Dive Brief:
- The AI market will grow almost 50% year over year to nearly $1.5 trillion in 2025, fueled by an ongoing cloud data center building boom and escalating enterprise investments in the technology, according to a Gartner report published Wednesday.
- Hyperscaler spending on graphics processing units and AI accelerators will almost double the size of the AI server market, increasing global spend to $267 billion, while enterprise AI adoption nudges AI services spending by roughly 9% to more than $280 billion, the analyst firm said.
- Despite the massive wave of cloud infrastructure investments, the tide is turning toward enterprise spend, John-David Lovelock, Gartner distinguished VP analyst, told CIO Dive. AI applications, infrastructure software and services will together account for nearly one-third of the more than $2 trillion AI market next year, Gartner expects. “We are still figuring out what an AI tool is, getting it to market and then seeing if anybody's interested,” Lovelock said.
Dive Insight:
As vendors pile agentic tools atop a growing generative AI menu, major cloud providers are pouring capital into the facilities needed to run high-capacity workloads.
Data center investments reached record highs in the second quarter, increasing 76% year over year, according to a Dell’Oro Group market analysis published Tuesday. The firm forecasted double-digit growth through the end of the year, driven primarily by deployments of Nvidia Blackwell GPUs and other custom accelerators, including Google Cloud’s tensor processing units and AWS’ Trainium chips.

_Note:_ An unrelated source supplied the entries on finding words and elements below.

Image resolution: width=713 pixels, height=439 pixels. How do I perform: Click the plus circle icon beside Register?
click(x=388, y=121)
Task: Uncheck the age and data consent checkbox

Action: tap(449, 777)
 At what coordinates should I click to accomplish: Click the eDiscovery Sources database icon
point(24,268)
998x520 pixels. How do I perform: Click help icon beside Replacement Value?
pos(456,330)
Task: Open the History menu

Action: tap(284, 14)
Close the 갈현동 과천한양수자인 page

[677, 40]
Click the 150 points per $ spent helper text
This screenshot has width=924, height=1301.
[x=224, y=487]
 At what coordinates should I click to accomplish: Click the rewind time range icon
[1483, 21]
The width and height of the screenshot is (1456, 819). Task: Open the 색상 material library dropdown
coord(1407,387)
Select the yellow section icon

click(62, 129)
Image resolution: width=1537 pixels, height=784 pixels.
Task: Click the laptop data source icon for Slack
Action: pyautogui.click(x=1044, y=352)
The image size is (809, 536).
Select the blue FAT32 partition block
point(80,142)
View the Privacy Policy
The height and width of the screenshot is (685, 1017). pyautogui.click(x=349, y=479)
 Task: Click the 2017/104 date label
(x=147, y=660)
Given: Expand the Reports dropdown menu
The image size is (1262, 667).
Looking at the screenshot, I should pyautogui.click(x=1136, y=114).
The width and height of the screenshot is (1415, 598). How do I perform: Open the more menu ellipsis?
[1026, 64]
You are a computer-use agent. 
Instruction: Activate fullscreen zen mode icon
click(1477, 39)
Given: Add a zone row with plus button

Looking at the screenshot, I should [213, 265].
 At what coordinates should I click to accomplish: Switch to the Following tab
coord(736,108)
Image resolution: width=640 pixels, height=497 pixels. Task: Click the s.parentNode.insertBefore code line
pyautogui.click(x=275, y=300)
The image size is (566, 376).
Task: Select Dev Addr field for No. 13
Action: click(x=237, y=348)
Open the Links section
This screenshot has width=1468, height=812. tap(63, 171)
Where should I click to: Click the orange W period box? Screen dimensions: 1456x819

The GPU spending spree turned the cloud business on its head, as model training consumed vast quantities of compute, triggering industrywide capacity constraints.
“In the past, hyperscalers bought servers and rented them out to enterprises as their primary business,” Lovelock said. “Now, most of the AI-optimized infrastructure-as-a-service capacity is being used up by the companies that are providing it to promote the large language models that they have and the products that are based on them.”
While GPU scarcity remains a looming concern for cloud providers, power grid bottlenecks are a more pressing issue.
“Capacity constraints are not so much based on a limited number of chips coming out of Nvidia, it's also constrained by the ability to find a place to plug these servers in,” Lovelock said.
At the enterprise level, a sea change is also in process.
Gartner expects AI infrastructure software spending, which includes app development, storage, security and virtualization tools that support IT, to skyrocket to nearly $230 billion in 2026, up from nearly $60 billion last year.
Similarly, investments in AI application software, a category that encompasses CRM, ERP and other workforce productivity platforms, will more than triple in that two-year period to almost $270 billion.
Enterprises purchase most of their generative AI capabilities through vendors, according to Lovelock. “Next year, we’re going to spend more on software with Gen AI in it than software without it, and that’s just four years after it became available,” he said.